由表2、表3可知，在三个因素中对SPase表达影响的大小顺序为C＞B＞A，即Mg2+的添加量对SPase表达的影响表现为极显著（P＜0.01），K+和淀粉的添加量对SPase表达的影响表现为显著（P＜0.05）。培养基的最优组合为A2B2C1，即淀粉的添加量为0.5%、K+的添加量为0.1%和Mg2+的添加量为0.05%。根据所得最优培养基组合进行验证试验，SPase的总酶活平均值达到1207.83 U，比该酶在单因素实验的基础培养基中表达的总酶活提高了3.6倍，其优化结果在SPase的工业化生产中具有较大的应用潜力。

表2 正交试验结果Table 2 Results of orthogonal test

表3 正交试验的方差分析Table 3 Analysis of variance of orthogonal experimental results

2.4 化学试剂和金属离子对重组SPase稳定性的影响

当某些化学试剂与酶混合后，有可能影响酶的分子结构，近而对酶的活性产生不同程度的影响[34]。从表4的结果可以看出，低浓度（0.1%）的吐温80和高浓度（1%）的BSA对SPase的活性具有一定的提升作用，这是由于BSA具有稳定酶的作用，能有效地保护酶不被降解，从而促进了酶的活性。浓度为0.1%的BSA、丙三醇和山梨醇对酶活的影响不大；而0.1%的维生素C、SDS，1%的吐温80、维生素C、SDS、丙三醇和山梨醇对酶活性有不同程度的抑制作用，这可能是由于其改变了酶的活性中心结构，导致了该酶的活性部分或全部丧失。其中，作为蛋白质变性剂的SDS抑制了90%以上的酶活性，因为SDS分子上的硫酸基团与蛋白质表面的氨基酸紧密结合，其分子上的烷基则与蛋白质的疏水部分紧密结合，从而使蛋白质变性失活。吐温80属于非离子型表面活性剂，在低浓度时与酶的疏水活性中心产生相互作用，有利于底物与酶的结合，从而促进酶的活性；在高浓度时吐温80与酶的活性中心紧密结合，使底物无法进入到酶的活性中心，而无法催化其他化学反应，从而抑制了酶的活性[35]。

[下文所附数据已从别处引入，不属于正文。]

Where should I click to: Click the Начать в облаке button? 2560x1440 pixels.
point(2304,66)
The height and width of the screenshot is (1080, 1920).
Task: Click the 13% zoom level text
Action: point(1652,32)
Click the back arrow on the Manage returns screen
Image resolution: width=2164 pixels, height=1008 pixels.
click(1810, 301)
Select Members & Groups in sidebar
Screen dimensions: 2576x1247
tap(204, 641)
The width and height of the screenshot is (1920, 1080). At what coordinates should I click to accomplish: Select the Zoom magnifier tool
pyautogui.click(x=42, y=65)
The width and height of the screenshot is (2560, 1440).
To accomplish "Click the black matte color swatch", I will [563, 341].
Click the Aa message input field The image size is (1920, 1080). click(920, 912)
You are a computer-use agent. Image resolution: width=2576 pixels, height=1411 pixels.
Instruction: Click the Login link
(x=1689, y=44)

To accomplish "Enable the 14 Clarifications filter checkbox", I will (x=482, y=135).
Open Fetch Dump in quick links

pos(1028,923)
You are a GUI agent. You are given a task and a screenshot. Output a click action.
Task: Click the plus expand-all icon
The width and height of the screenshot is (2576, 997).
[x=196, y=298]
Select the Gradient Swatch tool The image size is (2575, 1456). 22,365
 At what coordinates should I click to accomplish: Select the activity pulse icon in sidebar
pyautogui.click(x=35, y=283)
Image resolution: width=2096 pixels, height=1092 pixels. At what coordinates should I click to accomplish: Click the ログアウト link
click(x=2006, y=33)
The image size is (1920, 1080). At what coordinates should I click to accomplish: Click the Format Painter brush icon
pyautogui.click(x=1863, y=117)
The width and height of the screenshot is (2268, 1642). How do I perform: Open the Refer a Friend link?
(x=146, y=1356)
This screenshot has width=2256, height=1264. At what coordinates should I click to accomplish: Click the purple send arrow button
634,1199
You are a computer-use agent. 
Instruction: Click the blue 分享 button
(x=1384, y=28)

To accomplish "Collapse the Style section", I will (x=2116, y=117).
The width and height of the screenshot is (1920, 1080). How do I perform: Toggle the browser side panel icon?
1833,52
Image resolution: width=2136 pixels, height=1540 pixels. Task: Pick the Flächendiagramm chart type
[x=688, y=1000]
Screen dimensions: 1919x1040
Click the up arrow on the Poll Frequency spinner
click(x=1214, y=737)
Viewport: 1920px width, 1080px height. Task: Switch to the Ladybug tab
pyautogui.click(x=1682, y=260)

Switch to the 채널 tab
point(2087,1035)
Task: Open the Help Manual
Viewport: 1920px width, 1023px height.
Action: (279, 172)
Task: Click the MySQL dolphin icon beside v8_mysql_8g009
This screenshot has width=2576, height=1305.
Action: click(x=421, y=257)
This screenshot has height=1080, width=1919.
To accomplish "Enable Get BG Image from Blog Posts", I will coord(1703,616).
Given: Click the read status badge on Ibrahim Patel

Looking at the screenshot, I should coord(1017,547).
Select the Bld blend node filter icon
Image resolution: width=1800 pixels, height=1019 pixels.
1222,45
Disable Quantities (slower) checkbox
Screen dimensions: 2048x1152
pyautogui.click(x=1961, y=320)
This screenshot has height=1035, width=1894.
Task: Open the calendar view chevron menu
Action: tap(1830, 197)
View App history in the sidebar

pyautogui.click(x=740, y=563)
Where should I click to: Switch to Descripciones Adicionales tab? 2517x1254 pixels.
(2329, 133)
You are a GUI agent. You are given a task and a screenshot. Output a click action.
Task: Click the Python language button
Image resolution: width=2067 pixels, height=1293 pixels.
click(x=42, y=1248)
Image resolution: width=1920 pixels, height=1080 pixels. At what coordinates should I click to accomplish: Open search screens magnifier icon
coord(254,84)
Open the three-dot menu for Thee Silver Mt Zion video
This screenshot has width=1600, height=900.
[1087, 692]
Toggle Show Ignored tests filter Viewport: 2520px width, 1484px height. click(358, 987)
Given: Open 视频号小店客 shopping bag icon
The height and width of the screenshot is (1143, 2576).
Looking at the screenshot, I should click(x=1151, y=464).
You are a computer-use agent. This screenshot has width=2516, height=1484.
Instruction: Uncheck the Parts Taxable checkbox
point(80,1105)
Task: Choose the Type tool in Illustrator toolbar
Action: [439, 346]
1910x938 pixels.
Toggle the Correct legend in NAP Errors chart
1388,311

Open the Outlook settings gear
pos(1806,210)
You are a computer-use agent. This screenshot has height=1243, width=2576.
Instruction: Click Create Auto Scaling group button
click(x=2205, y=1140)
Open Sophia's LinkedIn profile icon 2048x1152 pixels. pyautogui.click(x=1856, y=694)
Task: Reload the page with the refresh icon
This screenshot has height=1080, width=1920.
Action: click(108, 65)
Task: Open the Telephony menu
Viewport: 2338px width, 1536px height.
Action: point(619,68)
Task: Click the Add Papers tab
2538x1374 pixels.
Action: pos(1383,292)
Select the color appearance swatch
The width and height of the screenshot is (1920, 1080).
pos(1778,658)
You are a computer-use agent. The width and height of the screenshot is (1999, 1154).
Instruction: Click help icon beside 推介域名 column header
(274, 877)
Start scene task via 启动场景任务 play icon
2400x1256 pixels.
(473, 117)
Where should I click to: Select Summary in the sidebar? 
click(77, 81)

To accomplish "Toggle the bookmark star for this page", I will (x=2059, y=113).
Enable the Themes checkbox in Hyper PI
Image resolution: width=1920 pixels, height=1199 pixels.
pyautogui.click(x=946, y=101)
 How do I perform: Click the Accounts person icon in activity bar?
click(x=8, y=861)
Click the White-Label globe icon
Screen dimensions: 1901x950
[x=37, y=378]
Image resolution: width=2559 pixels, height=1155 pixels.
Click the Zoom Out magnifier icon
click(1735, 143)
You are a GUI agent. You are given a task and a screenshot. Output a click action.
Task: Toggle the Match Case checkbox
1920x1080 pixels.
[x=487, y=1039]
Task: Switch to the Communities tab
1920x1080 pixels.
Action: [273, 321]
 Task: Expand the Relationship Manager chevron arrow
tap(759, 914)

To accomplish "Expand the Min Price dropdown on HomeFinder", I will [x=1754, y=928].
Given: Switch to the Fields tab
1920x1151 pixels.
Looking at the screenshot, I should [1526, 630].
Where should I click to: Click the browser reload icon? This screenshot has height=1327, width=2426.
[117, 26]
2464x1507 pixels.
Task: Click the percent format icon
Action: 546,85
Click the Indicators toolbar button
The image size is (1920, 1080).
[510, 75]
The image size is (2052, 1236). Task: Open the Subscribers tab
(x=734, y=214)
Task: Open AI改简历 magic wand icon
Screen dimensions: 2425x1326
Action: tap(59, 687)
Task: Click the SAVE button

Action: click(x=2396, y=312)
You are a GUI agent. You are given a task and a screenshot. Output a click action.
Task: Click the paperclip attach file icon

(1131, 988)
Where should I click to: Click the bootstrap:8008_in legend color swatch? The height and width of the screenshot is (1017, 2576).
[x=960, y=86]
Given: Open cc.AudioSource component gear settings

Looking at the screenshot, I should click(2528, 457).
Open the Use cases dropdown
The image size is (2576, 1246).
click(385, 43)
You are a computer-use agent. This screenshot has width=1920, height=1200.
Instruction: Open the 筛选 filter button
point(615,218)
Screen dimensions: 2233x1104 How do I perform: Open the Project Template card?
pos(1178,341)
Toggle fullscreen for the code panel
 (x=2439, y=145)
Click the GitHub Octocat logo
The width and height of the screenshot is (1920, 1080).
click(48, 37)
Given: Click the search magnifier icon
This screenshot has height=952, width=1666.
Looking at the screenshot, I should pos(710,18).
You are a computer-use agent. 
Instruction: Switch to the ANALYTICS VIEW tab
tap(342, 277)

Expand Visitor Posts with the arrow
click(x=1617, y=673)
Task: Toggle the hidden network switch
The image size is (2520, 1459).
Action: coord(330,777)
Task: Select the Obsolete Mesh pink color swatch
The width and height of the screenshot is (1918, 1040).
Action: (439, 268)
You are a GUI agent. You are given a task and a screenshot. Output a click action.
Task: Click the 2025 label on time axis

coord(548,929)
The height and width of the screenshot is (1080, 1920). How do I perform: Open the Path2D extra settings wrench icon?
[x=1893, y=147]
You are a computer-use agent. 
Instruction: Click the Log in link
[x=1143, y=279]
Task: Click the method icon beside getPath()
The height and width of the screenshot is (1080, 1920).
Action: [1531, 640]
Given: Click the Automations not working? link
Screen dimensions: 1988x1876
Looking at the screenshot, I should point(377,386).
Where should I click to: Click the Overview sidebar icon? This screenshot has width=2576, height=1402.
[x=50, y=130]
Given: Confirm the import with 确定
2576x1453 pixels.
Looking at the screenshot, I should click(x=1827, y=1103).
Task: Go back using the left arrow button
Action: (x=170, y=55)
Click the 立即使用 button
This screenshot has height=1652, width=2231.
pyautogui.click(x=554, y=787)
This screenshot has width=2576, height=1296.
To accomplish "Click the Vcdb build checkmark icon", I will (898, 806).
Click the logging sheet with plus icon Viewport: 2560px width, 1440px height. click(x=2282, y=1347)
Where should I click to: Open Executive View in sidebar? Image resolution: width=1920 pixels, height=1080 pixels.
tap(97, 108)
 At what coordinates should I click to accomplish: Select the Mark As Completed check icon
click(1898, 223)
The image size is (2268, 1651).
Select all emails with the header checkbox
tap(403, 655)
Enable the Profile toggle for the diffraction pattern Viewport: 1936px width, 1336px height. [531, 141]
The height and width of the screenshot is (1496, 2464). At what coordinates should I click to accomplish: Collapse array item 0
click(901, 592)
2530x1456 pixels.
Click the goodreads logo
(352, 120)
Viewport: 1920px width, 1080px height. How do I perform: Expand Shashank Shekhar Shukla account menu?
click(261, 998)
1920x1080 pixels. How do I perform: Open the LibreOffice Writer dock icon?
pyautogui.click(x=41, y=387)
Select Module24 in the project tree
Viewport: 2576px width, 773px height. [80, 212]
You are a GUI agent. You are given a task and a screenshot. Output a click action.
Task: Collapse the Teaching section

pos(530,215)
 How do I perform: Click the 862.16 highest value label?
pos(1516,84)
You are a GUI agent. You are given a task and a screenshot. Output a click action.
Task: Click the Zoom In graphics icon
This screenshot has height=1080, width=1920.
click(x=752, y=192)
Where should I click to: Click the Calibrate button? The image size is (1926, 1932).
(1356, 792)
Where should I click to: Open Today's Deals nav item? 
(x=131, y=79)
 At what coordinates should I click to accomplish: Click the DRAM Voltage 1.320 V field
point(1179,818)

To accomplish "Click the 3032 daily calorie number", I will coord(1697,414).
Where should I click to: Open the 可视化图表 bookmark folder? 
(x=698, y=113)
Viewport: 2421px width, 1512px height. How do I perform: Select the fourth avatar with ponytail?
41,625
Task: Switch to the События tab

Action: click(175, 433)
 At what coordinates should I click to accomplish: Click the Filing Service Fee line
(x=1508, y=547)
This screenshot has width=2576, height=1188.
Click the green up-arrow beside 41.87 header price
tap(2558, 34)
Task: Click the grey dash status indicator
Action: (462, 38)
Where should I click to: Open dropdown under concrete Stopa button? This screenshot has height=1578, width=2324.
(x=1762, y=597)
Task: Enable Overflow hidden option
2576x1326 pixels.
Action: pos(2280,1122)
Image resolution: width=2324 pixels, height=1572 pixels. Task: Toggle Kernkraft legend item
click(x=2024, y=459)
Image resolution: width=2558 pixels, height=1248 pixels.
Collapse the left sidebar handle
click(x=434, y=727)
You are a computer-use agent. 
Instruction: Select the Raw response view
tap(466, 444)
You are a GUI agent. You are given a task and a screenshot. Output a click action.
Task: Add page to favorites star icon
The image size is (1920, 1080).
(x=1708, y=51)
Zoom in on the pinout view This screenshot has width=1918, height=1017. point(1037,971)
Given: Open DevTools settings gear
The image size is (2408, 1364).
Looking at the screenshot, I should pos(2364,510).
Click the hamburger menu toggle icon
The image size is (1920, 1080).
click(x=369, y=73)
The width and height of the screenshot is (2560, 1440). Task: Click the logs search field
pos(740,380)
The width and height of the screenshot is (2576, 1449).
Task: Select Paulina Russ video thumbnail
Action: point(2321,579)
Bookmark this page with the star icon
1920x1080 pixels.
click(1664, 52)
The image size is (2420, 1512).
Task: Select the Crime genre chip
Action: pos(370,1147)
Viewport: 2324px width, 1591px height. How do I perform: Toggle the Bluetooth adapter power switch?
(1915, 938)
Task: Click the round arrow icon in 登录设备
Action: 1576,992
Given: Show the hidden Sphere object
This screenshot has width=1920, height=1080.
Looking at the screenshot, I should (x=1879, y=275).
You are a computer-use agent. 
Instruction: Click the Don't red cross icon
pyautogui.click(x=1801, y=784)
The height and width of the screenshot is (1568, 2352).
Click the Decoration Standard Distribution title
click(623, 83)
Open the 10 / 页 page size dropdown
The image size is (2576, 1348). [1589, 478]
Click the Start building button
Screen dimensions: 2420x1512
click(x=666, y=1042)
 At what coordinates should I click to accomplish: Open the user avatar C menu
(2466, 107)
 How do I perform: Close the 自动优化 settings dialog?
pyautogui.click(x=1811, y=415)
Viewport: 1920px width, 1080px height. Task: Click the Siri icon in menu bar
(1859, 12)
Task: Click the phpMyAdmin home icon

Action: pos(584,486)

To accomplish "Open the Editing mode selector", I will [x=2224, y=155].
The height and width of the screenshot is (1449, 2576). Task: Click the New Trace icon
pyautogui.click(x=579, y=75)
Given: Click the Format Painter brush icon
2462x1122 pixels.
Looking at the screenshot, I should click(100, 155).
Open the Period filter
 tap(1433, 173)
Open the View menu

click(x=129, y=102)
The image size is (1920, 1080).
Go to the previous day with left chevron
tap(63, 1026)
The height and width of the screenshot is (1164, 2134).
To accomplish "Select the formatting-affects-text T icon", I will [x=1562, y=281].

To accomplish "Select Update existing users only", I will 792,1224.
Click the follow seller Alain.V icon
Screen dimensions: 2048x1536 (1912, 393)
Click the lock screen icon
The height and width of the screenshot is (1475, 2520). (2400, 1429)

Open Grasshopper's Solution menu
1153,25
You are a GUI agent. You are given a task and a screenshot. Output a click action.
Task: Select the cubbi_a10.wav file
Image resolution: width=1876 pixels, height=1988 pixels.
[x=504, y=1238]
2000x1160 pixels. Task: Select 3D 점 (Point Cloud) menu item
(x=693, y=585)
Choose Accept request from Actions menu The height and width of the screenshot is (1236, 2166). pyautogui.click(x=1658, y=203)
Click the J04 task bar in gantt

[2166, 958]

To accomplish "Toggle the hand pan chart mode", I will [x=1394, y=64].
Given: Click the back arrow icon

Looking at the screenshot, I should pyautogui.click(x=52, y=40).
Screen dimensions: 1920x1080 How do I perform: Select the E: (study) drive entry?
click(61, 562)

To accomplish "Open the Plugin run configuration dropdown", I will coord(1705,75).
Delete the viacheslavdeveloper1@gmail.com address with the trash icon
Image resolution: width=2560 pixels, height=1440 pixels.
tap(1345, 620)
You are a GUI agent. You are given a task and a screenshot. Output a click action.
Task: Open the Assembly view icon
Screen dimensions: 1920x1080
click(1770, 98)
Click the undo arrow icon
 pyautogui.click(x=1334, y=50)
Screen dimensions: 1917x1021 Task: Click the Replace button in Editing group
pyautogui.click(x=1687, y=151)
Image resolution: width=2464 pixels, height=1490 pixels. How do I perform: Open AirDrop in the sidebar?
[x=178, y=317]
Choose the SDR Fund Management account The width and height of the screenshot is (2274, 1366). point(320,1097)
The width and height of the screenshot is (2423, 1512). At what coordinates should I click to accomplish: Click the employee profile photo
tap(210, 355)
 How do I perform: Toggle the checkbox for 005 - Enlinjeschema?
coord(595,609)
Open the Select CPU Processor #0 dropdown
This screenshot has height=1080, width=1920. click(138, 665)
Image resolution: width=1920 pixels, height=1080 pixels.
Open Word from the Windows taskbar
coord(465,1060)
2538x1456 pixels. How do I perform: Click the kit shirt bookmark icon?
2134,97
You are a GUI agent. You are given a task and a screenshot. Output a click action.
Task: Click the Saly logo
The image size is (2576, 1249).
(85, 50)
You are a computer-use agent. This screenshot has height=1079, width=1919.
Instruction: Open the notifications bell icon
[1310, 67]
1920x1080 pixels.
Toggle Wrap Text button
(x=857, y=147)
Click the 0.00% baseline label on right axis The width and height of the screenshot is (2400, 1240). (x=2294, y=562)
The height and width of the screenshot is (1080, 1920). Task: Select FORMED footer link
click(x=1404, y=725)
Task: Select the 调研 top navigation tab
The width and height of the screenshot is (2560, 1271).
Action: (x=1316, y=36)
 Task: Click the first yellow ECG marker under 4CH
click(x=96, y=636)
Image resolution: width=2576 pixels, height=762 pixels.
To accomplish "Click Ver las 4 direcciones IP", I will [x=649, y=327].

表4 化学试剂对重组SPase稳定性的影响Table 4 Effect of chemical reagents on stability of recombinant SPase

另一方面，金属离子在酶的催化反应过程中也均有重要的作用，可使底物直接结合到酶的活性部位,或者通过可逆地改变金属离子的氧化态从而调节氧化还原反应，或者通过静电稳定及屏蔽负电荷等途径参与酶的催化。国内外已有大量的研究表明，将金属离子作为激活剂添加到在酶反应液中是一种改善酶活性或稳定性的行之有效的方法[36−38]。如表5所示，1 mmol/L的Fe2+、Mg2+、Zn2+、Cu2+、Mn2+、Ca2+均可以影响到SPase的稳定性，经这些离子处理后的酶活均有不同程度的下降。而较高浓度（10 mmol/L）的Fe2+和Mg2+则对SPase的活性和稳定性表现出较好的促进作用。

表5 金属离子对重组SPase稳定性的影响Table 5 Effect of metal ions on stability of recombinant SPase

3 结论

通过单因素实验和正交试验结果表明，虽然作为碳源的淀粉和无机离子K+和Mg2+对SPase的表达具有一定的促进作用，但三者的协同作用是重组SPase工程菌（E.coliBL21/pET30-SPase）高效表达SPase的优选条件，可以在很大程度上提高SPase的表达效率。其中，在LB培养基的基础上添加0.5%淀粉、0.1% K+和0.05% Mg2+的组合，可提高到3.6倍的表达效率。与现有的重组SPase表达优化研究相比，该优化方式提高目的蛋白表达的水平较高，在SPase的工业化生产上具有一定的实际应用价值。另外，通过一些适当浓度的表面活性剂如吐温80，或一些金属离子如Fe2+和Mg2+可以对重组SPase的活性起到一定的促进作用，对该酶的高效利用提供了理论依据，也为日后进一步研究该酶的性质奠定了基础。但本试验也存在不足之处，在粗酶液的制备过程中存在影响酶活的操作，如细胞破碎。因此，在日后的科研工作中，将对此类操作步骤进行优化，以期进一步提高该酶的活性。